■ **Goal A**: Copy the passage of the thread on VFD lathe braking from "One of the things" to "a mechanical brake?".
■ **Goal B**: Repeat the records verbatim, from their first line through the line containing "click(172, 369)", and give only those lines.

# Using a VFD to brake a lathe?



## WoodBee (Oct 11, 2014)

No, I did not mean "break a lathe", I don't need a vfd to do that 

I am overhauling an old Lathe (AI Hembrug) and am thinking about adding a vfd to run it. It already has a 3 phase motor, and I also have 3 phase power, so that is not an issue. I have used and attached vfd's in the past and think I would like the extra functions the vfd would offer.

One of the things I would really like is a brake. So I am considering the braking function a vfd can offer, since my lathe has no mechanical brake and I am not sure how one can be added. The vfd I have can brake with dc-injection.
My question is: how does a vfd with dc injection braking compare to a mechanical brake?

One of the issues is there is an imperial leadscrew on this lathe, but virtually all threading I do is metric. The usual way to do this on this lathe is simply switching the motor in reverse at the end of the thread which is "instant reverse". Using a vfd means no direction switching between vfd and motor, but having the vfd do that. I know a vfd can be configured for that, but am concerned it is not "instant' enough.

Some technical details of the lathe:
Chuck speeds from 50-4000 rpm
D1-4 camlock
Swing over bed 270 mm (10 5/8")
Three speed 1-1,75-2,5 Hp motor rated for instant reversal

Any experience or opinion welcome.

Peter


----------



## JimDawson (Oct 11, 2014)

The problem that you will run into is that the motor becomes a generator on deceleration, that power has to go somewhere.  By installing external braking resistors on the VFD you can get it to decel pretty fast, but it is not instant, more like 2 or 3 seconds.  If the DC bus in the VFD goes over voltage, the the VFD will trip out, and the motor will coast to a stop.  On my 3HP mill, the best stop time I can get is 2 seconds, it all depends on the rotating mass.  

Your best option might be to install an electro/mechanical brake on the motor and trigger it with the VFD.  Maybe a motorcycle disk brake assembly on the spindle?:think1:


----------



## Inflight (Oct 11, 2014)

Breaking resistors are available on eBay for about $20 US but I don't know about shipping to NL. Seems like an inexpensive experiment before going to all the trouble of a mechanical break. 

Here is an example of what I use: http://www.ebay.com/itm/350866993404?_trksid=p2060778.m1438.l2649&ssPageName=STRK:MEBIDX:IT



Matt


----------



## JimDawson (Oct 11, 2014)

Inflight said:


> Breaking resistors are available on eBay for about $20 US but I don't know about shipping to NL. Seems like an inexpensive experiment before going to all the trouble of a mechanical break.
> 
> Here is an example of what I use: http://www.ebay.com/itm/350866993404?_trksid=p2060778.m1438.l2649&ssPageName=STRK:MEBIDX:IT
> 
> ...




I would add here that you want to make sure you size the braking resistors for your VFD.  The values should be specified in the user manual.

Records of locating words and elements
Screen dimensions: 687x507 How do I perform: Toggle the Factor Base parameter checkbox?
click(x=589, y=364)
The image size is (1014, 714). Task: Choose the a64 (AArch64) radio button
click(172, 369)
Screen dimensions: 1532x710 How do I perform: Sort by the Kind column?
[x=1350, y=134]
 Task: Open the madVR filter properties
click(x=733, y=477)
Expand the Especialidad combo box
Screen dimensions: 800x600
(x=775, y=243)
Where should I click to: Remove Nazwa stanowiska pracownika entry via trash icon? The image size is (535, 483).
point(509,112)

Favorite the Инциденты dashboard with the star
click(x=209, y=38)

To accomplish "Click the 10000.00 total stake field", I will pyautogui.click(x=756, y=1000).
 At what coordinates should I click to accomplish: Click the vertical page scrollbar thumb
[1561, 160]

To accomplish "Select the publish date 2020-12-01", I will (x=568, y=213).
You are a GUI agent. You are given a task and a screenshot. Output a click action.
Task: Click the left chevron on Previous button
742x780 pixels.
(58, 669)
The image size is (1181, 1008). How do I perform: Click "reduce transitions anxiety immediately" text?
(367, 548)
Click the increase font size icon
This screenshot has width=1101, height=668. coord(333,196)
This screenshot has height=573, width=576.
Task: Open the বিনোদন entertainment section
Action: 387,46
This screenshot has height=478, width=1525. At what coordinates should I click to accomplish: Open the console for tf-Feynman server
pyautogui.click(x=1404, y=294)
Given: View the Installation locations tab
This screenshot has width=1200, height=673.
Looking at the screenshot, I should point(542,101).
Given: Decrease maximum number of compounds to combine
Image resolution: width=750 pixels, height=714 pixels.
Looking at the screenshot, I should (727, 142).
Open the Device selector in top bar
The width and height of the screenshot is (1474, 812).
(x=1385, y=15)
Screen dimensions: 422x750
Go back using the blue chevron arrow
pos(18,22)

■ **Written response A**:
One of the things I would really like is a brake. So I am considering the braking function a vfd can offer, since my lathe has no mechanical brake and I am not sure how one can be added. The vfd I have can brake with dc-injection.
My question is: how does a vfd with dc injection braking compare to a mechanical brake?

■ **Written response B**:
Screen dimensions: 687x507 How do I perform: Toggle the Factor Base parameter checkbox?
click(x=589, y=364)
The image size is (1014, 714). Task: Choose the a64 (AArch64) radio button
click(172, 369)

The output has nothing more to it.